Genetic engineering tools that spread genes within a target species have the potential to humanely control harmful pests or eradicate parasitic diseases such as malaria from a local area.
The tools, known as gene drives, ensure that engineered organisms transmit desired genetic variants to their offspring. These variants could ensure that the organisms only produce male offspring or sterile females, for example.
In this way, gene drives could be used to exterminate insects that carry pathogens, including mosquitoes, which spread malaria and the dengue and Zika viruses. Gene drives could also be used to control invasive species such as rodents that threaten the survival of native animals.
However, previously described versions of gene drives based on the CRISPR genome editing system have the potential to spread far wider than their intended local population to affect an entire species.
They could also spread across international boundaries, potentially leading to disputes between countries if no prior agreement had been made.
Such concerns could significantly delay, or altogether prevent, the safe testing and introduction of the technology.
Now, in a paper published in the Proceedings of the National Academy of Sciences, researchers at Harvard Medical School and MIT describe a gene drive system with built-in controls.
Kevin Esvelt, assistant professor of media arts and sciences and director of the Sculpting Evolution group in the MIT Media Lab, developed the system in collaboration with George Church, the Robert Winthrop Professor of Genetics in the Blavatnik Institute at Harvard Medical School.
Co-first authors Charleston Noble and John Min, both HMS graduate students in the Church lab, led the modeling and the molecular biology experiments designed to ensure the system is evolutionarily stable.
Links in the chain
The CRISPR-based drive consists of a series of genetic elements arranged in a daisy chain.
One link within the daisy-drive system encodes the CRISPR gene editing system itself, while each of the other links encodes guide RNA sequences.
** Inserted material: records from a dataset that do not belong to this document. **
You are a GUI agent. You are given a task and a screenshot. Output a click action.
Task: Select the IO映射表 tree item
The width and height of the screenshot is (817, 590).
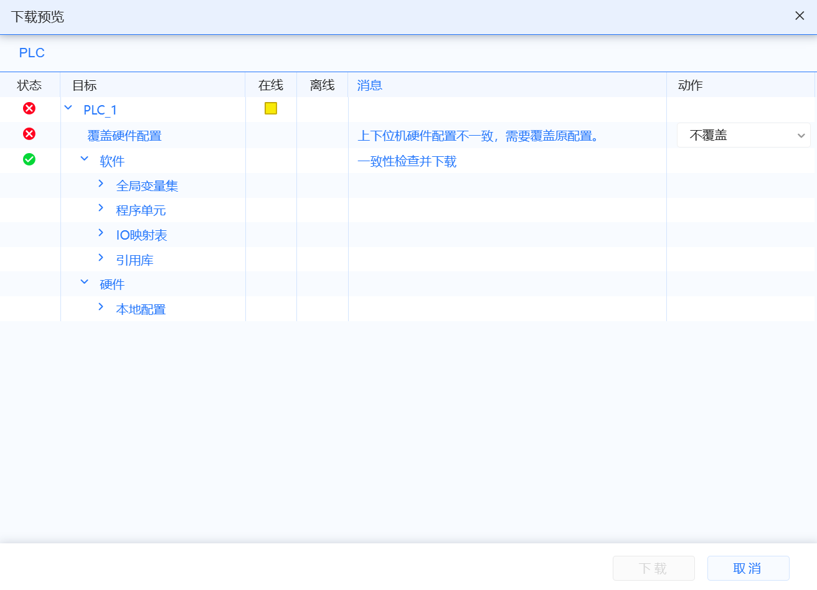pos(140,235)
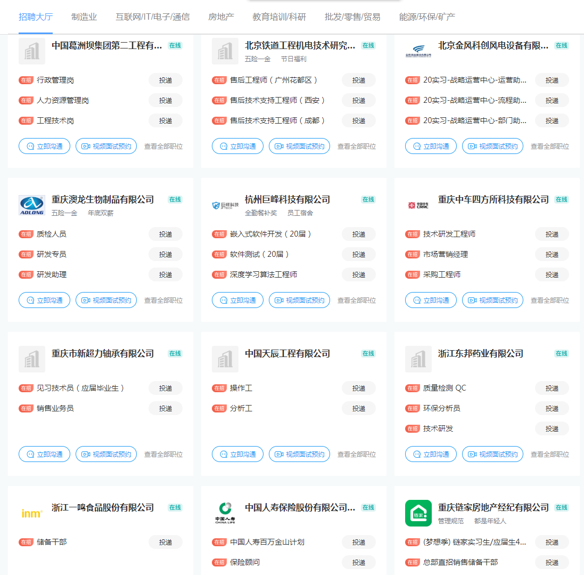Click 投递 for the 行政管理岗 position
The height and width of the screenshot is (575, 584).
[x=165, y=79]
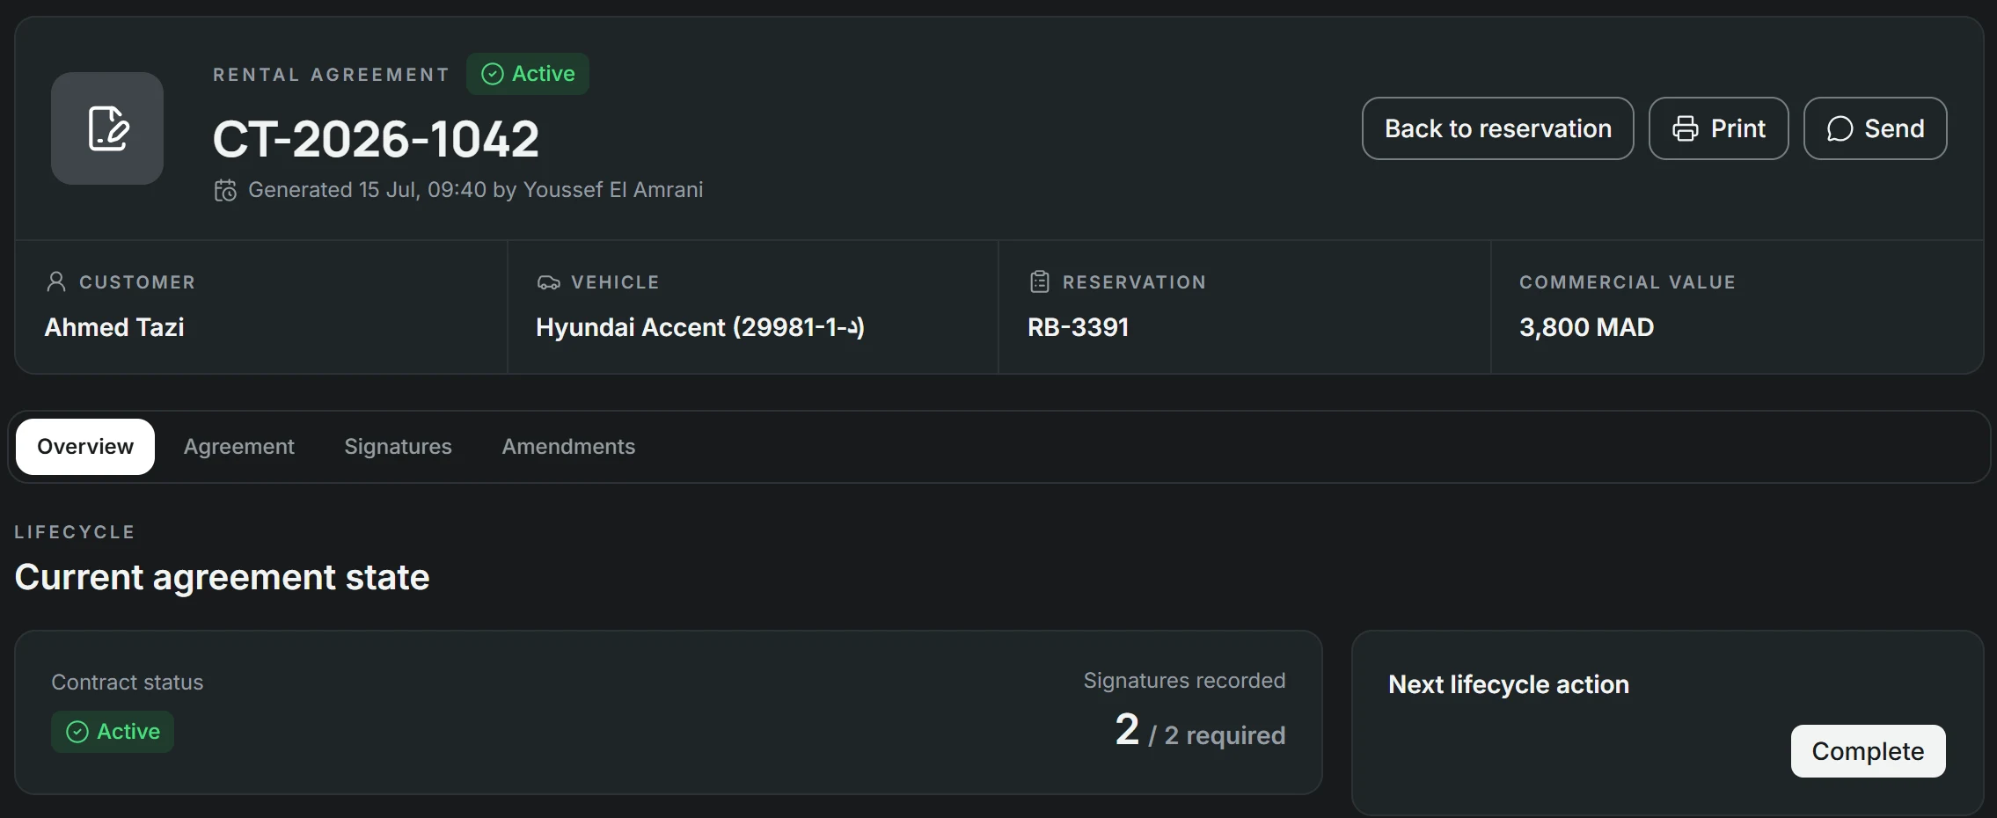Click the reservation number RB-3391
The height and width of the screenshot is (818, 1997).
(x=1079, y=327)
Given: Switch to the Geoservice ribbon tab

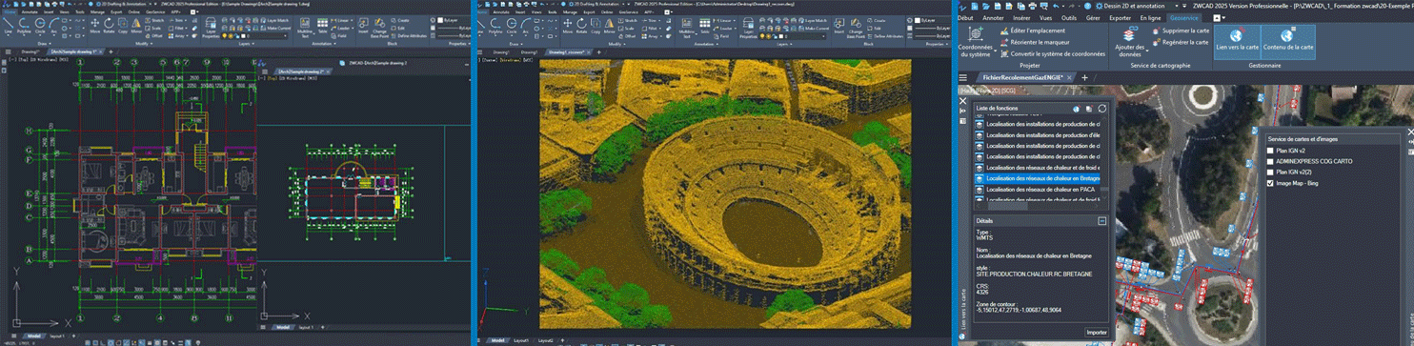Looking at the screenshot, I should click(x=1184, y=17).
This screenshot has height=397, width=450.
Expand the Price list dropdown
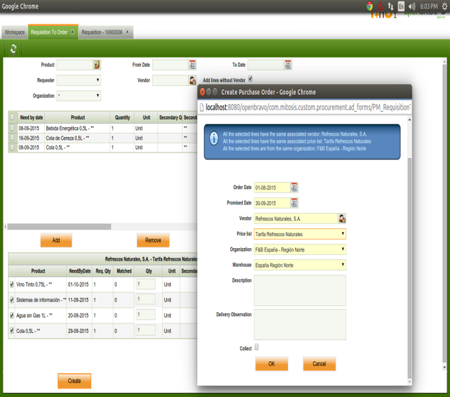(300, 234)
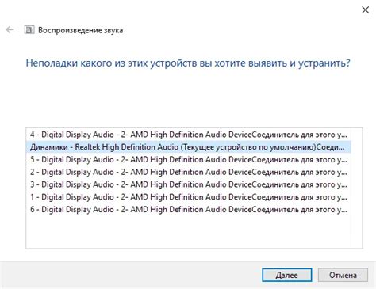The height and width of the screenshot is (289, 376).
Task: Click the sound troubleshooter icon beside the title
Action: tap(29, 29)

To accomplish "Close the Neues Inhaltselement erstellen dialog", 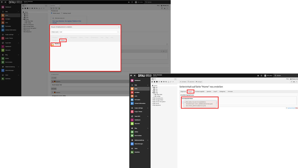I will point(119,27).
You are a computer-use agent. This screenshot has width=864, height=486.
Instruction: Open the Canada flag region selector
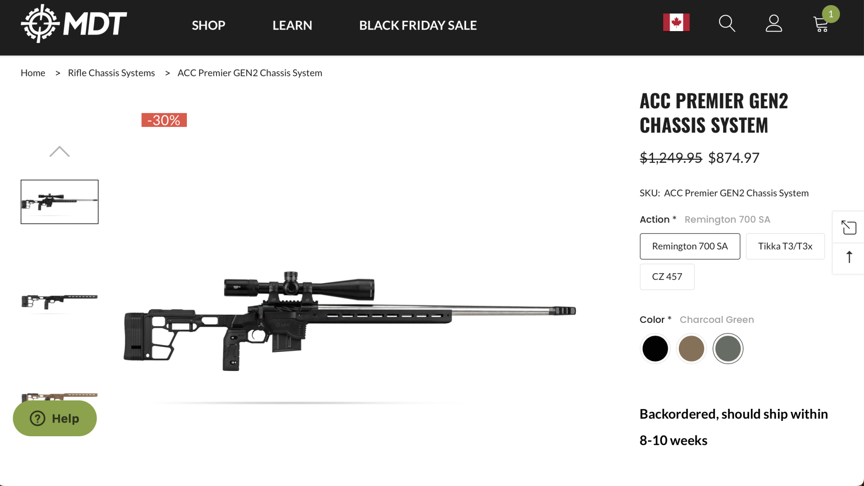[x=676, y=23]

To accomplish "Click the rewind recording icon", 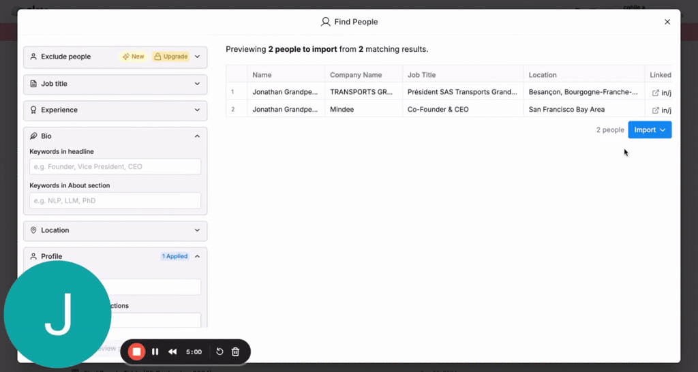I will click(172, 352).
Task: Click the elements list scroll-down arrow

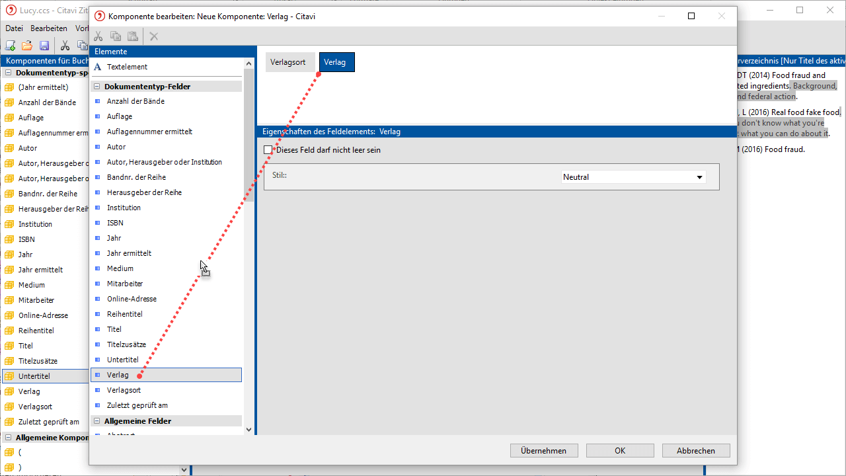Action: [x=249, y=429]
These guide sequences tell the CRISPR system to cut and copy the next link in the chain.
Adding more links allows the daisy-drive system to spread for more generations within the population.
“Just imagine you have a chain of daisies and you pluck off the one on the end, and then you pluck off the next one, and with every generation you pluck off a link in the chain, until you run out, and it stops,” Esvelt said.
In this way, a small number of genetically engineered organisms could be released into the wild to spread the daisy drive among the local population and then stop when programmed to, he said.
“We’re just programming the organism to do CRISPR genome editing on its own, within its reproductive cells, each generation,” Esvelt said.
“If the world is to benefit from new gene-drive technologies, we need to be very confident that we can reverse it and contain it, both theoretically and via controlled tests,” added Church.
“Many of the applications of gene drives involve islands and other geographical isolations, at least for initial tests, including invasive species and Lyme disease,” Church said. “It would be great if these highly motivated local governments can do tests that do not automatically affect adjacent islands or mainlands. The daisy-chain drives offer this.”
The research suggests that for every 100 wild counterparts, releasing just one engineered organism with a weak three-link daisy-drive system, once per generation, should be enough to edit the entire population in about two generations—roughly a year in a fast-reproducing insect. Most existing systems require the release of at least as many organisms as are already present in a local population, sometimes 10 or 100 times as many.
The process could take several years in species that reproduce more slowly, such as mice, but would be more humane than the existing use of rodenticides, which can also harm people and predator species, Esvelt said.
In 2014, Esvelt and colleagues first suggested that CRISPR-Cas9 could be used in gene-drive systems. As a result, he said, he has felt a moral responsibility to develop an alternative to self-propagating systems.
“Ideally, localization will let each community make decisions about its own environment without forcing them on others,” Esvelt said.
Self-propagating drive systems can spread rapidly through target populations, according to Luke Alphey, head of arthropod genetics at the Pirbright Institute in the United Kingdom, who was not involved in this research but is now collaborating with Esvelt.
Such drive systems, however, are also thought likely to spread to all connected populations of the target species, which is desirable if you want to modify the entire species but undesirable if you do not, Alphey said.
“Daisy drives potentially provide a means to get much of the benefit of this type of gene drive while constraining spread and also limiting persistence of the gene drive even in the target population,” he said.
Alphey is now working with Esvelt on the use of daisy drives in mosquitoes.
Esvelt’s group and collaborators are also beginning to work on daisy drives in white-footed mice, the primary reservoir of the bacteria responsible for Lyme disease in the U.S.; Cochliomyia, known as the New World screwworm, a parasitic fly that produces larvae that eat the living tissue of warm-blooded animals, causing considerable suffering; and fast-reproducing nematode worms, which will allow the researchers to study the evolution of daisy-drive-engineered organisms in the lab to ensure the systems cannot become self-propagating.